What needs to be done:
Take each line of the data that contains the string "hamburger" and copy it.

● ● ● ● ● ● ●

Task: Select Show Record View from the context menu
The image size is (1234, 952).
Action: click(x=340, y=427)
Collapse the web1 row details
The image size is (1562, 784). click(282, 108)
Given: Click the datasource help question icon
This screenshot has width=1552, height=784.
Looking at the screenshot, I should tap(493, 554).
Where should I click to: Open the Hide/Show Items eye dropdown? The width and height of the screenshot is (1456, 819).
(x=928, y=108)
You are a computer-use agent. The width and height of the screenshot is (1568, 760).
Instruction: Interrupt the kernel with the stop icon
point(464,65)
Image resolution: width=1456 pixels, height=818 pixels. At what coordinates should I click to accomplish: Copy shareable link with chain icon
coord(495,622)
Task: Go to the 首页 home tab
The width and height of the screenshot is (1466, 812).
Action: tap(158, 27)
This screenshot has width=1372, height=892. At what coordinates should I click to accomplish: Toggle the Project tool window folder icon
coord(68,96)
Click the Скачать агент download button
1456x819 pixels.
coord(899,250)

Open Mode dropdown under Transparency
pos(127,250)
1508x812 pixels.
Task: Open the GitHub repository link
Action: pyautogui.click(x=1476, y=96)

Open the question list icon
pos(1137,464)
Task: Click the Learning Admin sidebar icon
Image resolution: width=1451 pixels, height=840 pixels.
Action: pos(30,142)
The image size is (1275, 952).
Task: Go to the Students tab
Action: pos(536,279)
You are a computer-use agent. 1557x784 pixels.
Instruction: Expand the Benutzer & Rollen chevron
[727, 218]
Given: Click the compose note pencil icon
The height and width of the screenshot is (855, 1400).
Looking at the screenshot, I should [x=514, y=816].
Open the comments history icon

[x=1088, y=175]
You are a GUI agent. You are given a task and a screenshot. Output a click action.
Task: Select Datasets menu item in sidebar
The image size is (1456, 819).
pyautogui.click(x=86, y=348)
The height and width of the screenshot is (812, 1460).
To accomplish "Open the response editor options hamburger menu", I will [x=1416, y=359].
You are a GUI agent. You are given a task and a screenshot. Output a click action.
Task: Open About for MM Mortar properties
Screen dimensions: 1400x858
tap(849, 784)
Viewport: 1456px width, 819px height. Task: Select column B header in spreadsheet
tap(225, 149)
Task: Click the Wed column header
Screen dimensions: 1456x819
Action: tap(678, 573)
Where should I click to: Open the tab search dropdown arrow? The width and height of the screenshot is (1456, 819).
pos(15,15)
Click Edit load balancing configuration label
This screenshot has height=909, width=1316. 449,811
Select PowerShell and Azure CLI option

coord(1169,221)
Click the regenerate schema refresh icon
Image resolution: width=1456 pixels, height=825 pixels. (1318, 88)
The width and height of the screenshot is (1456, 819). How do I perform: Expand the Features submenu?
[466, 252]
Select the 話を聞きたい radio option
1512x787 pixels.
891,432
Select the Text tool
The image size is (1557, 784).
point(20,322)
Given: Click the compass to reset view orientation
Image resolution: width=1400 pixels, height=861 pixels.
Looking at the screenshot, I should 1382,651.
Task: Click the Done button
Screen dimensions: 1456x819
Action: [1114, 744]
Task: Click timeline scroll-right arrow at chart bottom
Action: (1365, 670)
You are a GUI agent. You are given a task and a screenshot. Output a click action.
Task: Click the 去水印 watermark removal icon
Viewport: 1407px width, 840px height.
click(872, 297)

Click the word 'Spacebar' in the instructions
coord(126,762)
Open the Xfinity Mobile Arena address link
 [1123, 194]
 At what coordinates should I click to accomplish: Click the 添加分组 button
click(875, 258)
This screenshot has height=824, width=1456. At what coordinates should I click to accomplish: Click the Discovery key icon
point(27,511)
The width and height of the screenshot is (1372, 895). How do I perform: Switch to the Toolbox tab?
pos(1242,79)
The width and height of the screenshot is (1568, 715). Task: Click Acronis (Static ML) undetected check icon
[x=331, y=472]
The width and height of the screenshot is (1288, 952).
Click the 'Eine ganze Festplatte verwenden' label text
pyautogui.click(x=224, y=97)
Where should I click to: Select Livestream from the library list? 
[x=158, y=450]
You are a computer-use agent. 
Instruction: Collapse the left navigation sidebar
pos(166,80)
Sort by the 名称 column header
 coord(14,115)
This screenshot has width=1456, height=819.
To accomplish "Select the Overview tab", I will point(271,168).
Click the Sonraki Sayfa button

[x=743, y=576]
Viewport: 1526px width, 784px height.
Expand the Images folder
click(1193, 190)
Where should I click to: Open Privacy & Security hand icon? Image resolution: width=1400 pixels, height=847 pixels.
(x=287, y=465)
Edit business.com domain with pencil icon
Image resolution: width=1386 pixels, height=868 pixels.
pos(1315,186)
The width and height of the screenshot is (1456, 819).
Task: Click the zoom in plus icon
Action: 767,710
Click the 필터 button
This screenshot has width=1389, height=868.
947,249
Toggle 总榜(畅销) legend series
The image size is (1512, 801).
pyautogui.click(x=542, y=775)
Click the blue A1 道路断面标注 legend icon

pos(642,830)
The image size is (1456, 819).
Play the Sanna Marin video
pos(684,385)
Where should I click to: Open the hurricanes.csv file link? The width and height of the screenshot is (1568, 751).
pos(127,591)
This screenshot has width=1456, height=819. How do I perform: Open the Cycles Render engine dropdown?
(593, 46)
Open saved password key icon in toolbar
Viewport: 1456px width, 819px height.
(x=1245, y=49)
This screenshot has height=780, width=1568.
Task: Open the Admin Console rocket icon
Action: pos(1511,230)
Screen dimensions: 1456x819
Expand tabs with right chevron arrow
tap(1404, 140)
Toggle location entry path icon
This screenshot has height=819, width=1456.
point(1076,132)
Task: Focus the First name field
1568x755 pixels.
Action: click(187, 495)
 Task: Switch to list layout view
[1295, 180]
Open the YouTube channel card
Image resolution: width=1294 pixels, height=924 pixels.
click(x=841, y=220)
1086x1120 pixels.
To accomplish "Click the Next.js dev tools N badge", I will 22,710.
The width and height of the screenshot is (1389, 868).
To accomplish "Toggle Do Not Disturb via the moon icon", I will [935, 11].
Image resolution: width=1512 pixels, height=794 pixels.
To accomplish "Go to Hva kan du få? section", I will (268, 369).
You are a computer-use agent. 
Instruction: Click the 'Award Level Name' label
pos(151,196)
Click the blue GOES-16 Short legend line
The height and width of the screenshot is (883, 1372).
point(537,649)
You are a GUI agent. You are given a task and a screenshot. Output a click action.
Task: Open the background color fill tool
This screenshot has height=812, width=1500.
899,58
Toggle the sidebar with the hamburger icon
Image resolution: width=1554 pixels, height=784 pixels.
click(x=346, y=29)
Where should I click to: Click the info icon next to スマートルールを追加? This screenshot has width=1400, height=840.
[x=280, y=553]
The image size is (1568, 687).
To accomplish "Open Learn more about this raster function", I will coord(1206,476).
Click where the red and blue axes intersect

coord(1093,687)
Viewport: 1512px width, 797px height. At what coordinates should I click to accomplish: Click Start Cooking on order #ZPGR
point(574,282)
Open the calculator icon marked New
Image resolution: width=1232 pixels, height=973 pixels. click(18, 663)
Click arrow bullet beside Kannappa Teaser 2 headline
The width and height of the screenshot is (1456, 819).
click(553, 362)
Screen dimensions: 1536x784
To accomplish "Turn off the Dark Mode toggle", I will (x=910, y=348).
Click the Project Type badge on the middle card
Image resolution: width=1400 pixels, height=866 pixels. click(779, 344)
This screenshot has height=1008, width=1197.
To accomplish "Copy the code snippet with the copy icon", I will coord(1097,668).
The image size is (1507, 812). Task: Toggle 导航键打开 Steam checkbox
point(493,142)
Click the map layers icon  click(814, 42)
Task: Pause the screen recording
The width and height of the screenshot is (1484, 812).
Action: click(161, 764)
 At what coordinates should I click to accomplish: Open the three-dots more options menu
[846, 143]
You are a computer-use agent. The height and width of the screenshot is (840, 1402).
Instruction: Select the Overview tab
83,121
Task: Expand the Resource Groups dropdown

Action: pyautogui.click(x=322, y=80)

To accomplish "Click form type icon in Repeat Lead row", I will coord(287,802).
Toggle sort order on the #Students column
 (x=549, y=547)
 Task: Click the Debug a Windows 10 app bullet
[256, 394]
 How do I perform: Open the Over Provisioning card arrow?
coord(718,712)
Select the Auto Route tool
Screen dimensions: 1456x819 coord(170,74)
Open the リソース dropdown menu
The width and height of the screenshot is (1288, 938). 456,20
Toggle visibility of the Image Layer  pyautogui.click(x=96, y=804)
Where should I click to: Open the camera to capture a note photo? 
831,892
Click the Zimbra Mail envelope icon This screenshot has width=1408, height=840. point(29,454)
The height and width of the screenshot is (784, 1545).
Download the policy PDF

● ● ● ● ● ● ●

Answer for this exercise:
To accomplish "Open the response editor options hamburger menu", I will [x=1416, y=359].
Toggle the sidebar with the hamburger icon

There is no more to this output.